Yeah, it feels a little like this half the time…
Source: LexisNexis Legal Newsroom

Last Sunday was not of the “lazy” variety if the news I read is to be believed.

According to reports, not only is telecommunications giant AT&T in the process of acquiring DirecTV, but Google is currently negotiating the one billion dollar purchase of Twitch.

Now, the last time I discussed the nature of corporate mergers was back in my college radio days when me and my friends were discussing the Disney/Lucasfilm/Marvel merger. So I guess it’s about time to talk about how I feel about corporate mergers as a whole.

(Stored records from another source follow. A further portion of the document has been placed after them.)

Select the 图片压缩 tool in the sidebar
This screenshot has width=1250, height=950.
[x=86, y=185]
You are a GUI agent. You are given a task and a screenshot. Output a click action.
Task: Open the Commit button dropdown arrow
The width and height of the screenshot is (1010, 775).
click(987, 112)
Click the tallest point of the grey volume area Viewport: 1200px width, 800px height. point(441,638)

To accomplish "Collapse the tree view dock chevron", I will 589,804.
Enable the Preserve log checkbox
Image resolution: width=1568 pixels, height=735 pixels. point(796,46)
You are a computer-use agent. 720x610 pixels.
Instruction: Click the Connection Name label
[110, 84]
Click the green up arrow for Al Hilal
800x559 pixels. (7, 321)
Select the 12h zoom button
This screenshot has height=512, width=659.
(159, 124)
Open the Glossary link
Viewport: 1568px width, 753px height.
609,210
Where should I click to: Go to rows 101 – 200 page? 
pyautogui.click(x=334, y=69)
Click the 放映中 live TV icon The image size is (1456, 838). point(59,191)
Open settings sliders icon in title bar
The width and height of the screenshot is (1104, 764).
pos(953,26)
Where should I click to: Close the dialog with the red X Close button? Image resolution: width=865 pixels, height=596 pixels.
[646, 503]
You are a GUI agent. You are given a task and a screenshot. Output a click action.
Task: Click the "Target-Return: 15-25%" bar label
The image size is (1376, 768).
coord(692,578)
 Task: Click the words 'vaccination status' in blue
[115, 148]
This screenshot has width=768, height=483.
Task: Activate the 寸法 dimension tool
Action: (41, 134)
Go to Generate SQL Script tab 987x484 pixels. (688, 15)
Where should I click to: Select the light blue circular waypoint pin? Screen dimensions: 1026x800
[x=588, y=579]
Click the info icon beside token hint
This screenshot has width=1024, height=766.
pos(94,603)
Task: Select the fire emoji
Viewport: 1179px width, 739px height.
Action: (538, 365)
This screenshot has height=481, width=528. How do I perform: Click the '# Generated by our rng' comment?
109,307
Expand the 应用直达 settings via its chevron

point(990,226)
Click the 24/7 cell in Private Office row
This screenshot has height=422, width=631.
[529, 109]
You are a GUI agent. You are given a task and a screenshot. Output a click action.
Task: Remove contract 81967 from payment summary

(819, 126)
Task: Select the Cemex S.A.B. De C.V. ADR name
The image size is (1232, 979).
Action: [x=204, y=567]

Now, I won’t go on record saying that mergers and conglomerates are an absolute evil. A lot of good can come out of them. Sometimes all a really good company needs is the aid of a powerful financial backer to become truly great. Alternately, a company may have a great product or service that can be made better with technology or tactics of another.

What I’m trying to say is that there do exist legitimate reasons for companies to merge or sell to another larger corporation.

However, the problem with conglomerate businesses is that they have the potential to limit the choice of the consumer while creating the illusion of varied selection. Using Disney as an example again, if you dislike them for some reason and want boycott them or simply not support them in any way, but you happen to love sports and want to catch up on your favorite teams, then you may be surprised to know that you are unknowingly supporting them by getting your news from ESPN.

I typically dislike corporate conglomeration for this reason. I like being able to try different takes on the things I want or need and choosing what’s best for me. What’s more, conglomeration can allow a company to skate by putting only the minimal effort into a product and rarely evolving by riding the success of the other assets they own.

Still, if I must live in a world of corporate mergers, I suppose I’d like them to take the Disney approach. They seem to act more as a glorified financial investor rather then a corporation and allow their assets to have their own identity instead of slapping their brand and trademarked business practices all over everything they own.

As for the mergers mentioned at the start of this story, my feelings are as follows.

I have no emotional investment in the AT&T/DirecTV merge as I don’t have satellite TV (I don’t watch much TV at all, in fact) and most telecommunications up my way are handled by Metrocast and Verizon. I’m certain AT&T can and will handle themselves well through this new phase of life, but I won’t be too broken up if they fail.

The Google/Twitch merge, on the other hand, is slightly more disturbing to me. Remember this; Twitch is primarily a gaming driven community that thrives off of live streams of playthroughs, Google owns YouTube, and YouTube has had a long history of bad user-infuriating decisions when it comes it interpreting copyright law – especially as applies to video game footage. Either Google will finally have to change it’s policies in this manner or Twitch could very easily fail as an entity taking several professional gamers along with it.

At this point, the most we, as the consumer public, can do is let them know what we want out of these changes and pray that they listen to the voice of reason.